▸ **INFORMATION GIVEN**:
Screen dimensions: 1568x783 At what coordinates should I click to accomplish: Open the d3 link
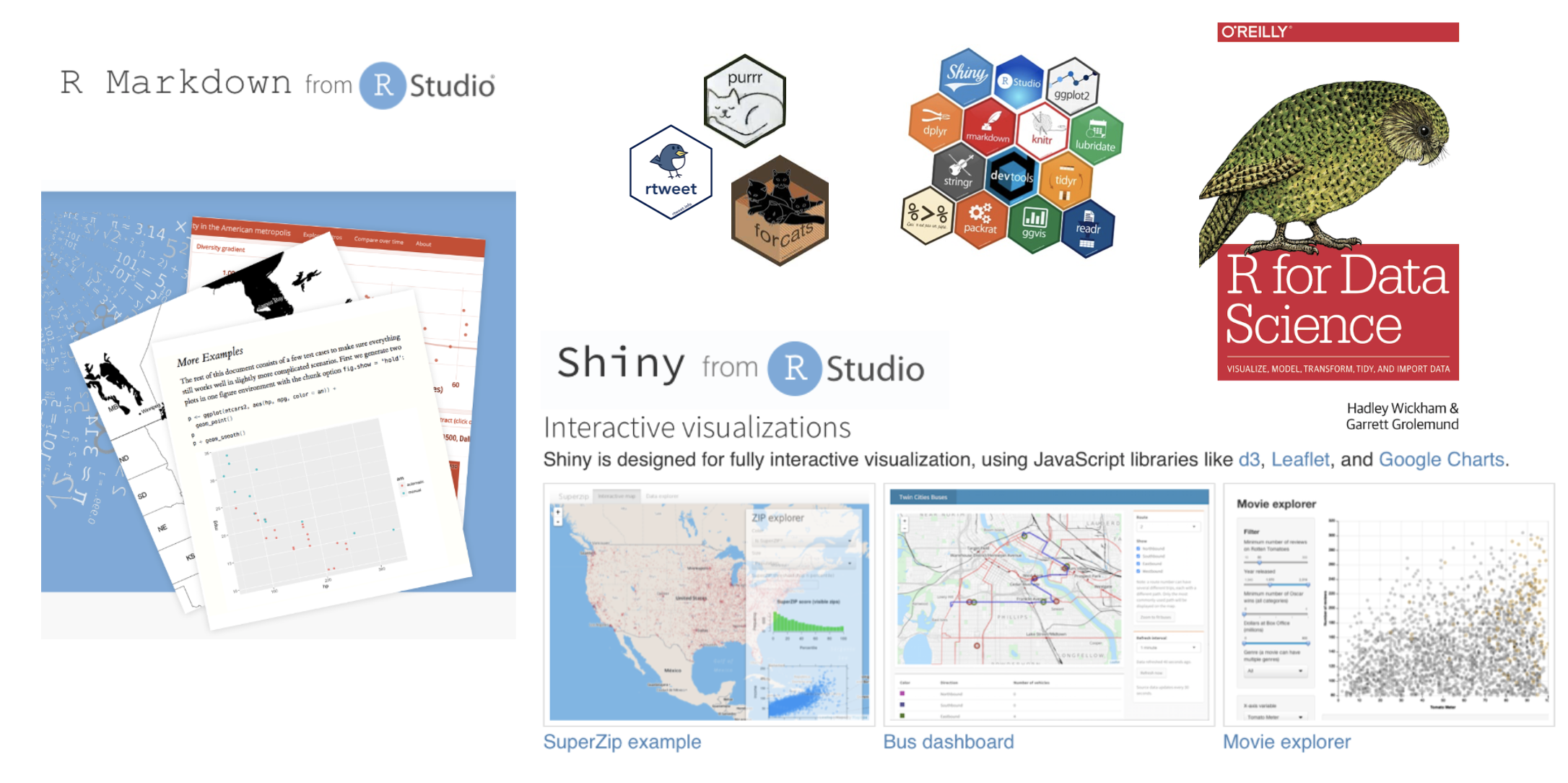coord(1249,459)
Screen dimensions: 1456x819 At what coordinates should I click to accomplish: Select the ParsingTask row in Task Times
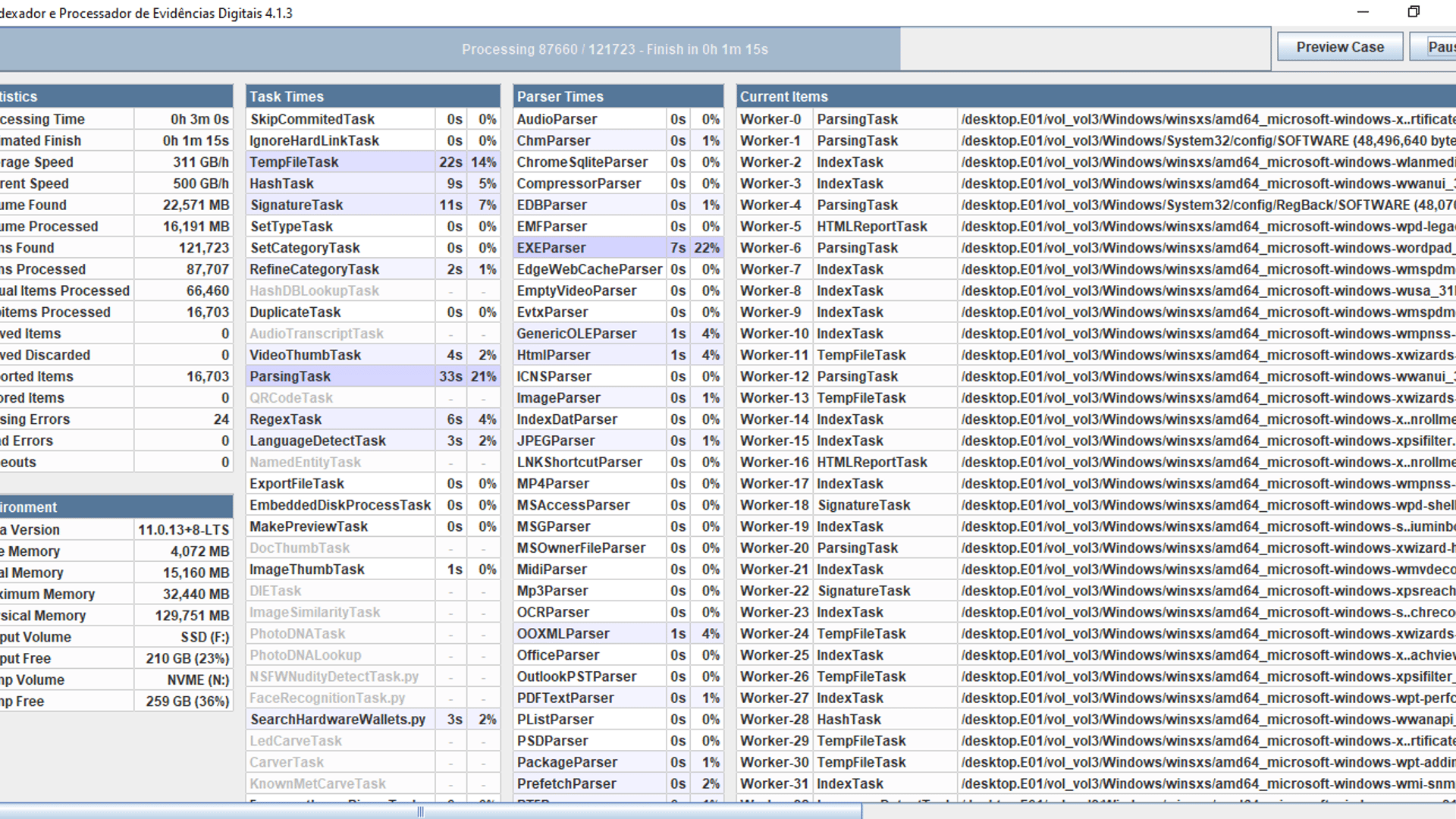coord(290,377)
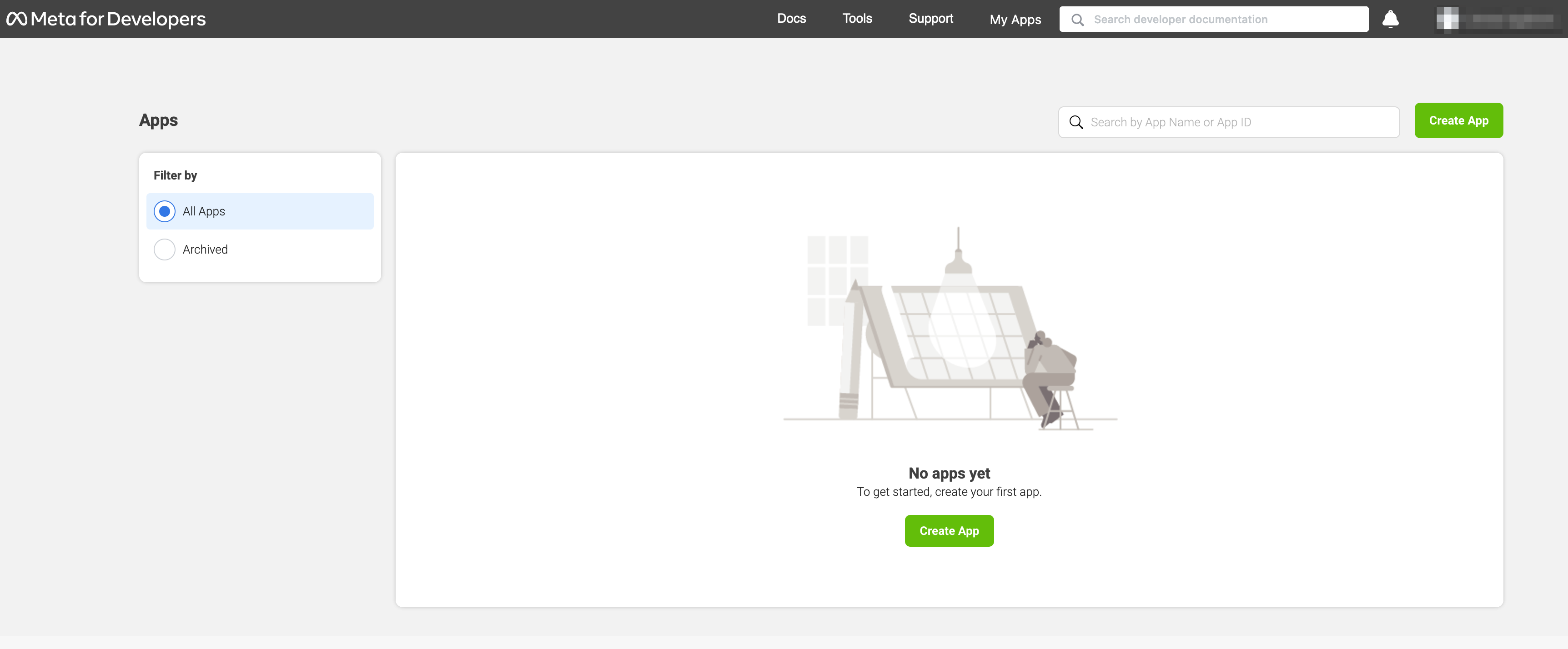Select the All Apps radio button
This screenshot has width=1568, height=649.
164,211
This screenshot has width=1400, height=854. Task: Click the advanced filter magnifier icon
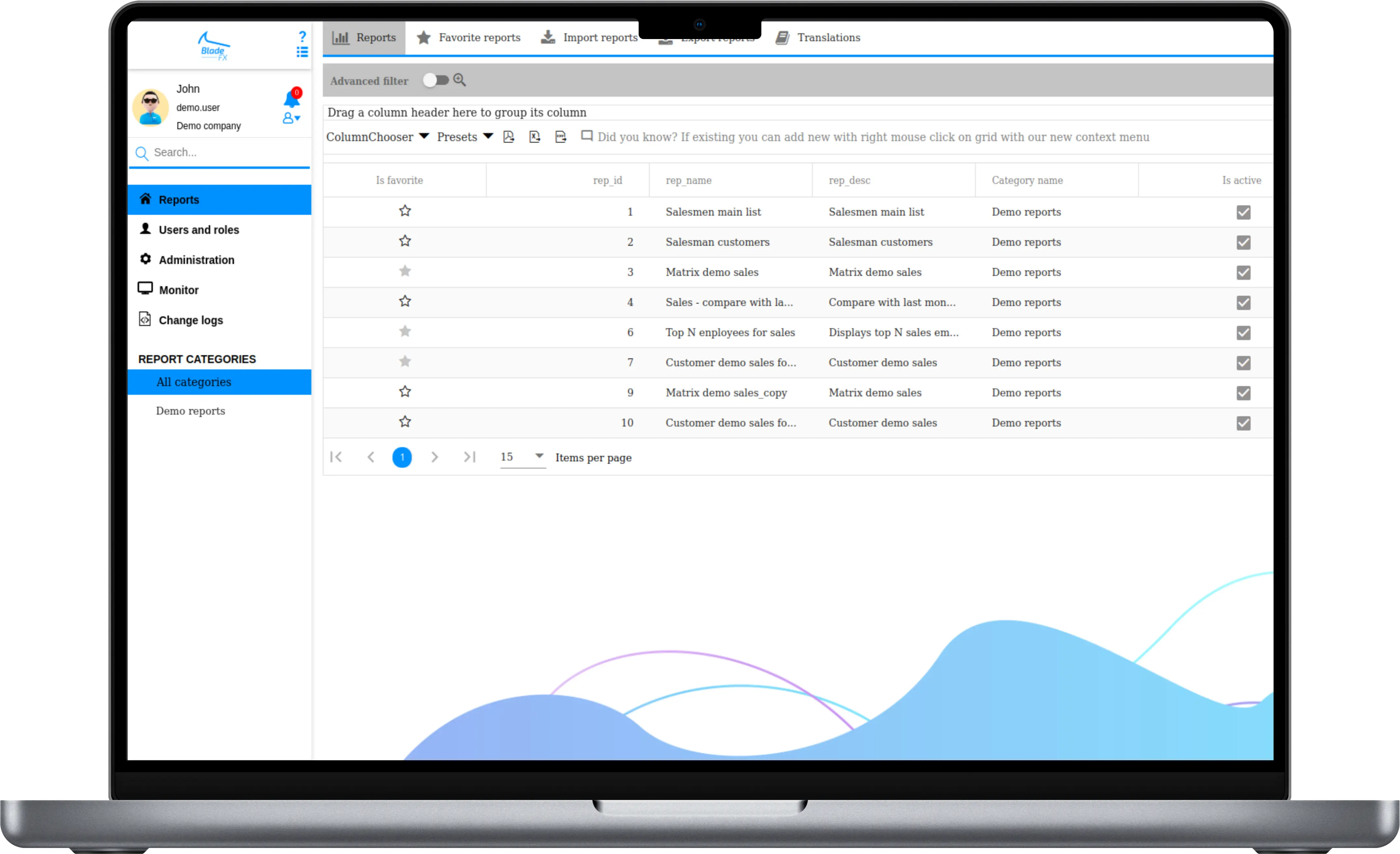[x=460, y=80]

▸ **ACTION ITEM**:
Could you print the material above word for word and skip the images?

▸ **TASK ANSWER**:
Screen dimensions: 1568x783 At what coordinates should I click to accomplish: Open the d3 link
coord(1249,459)
Screen dimensions: 1456x819 At what coordinates should I click to accomplish: Select the ParsingTask row in Task Times
coord(290,377)
Select the All Apps radio button
This screenshot has width=1568, height=649.
164,211
This screenshot has width=1400, height=854. Task: Click the advanced filter magnifier icon
[x=460, y=80]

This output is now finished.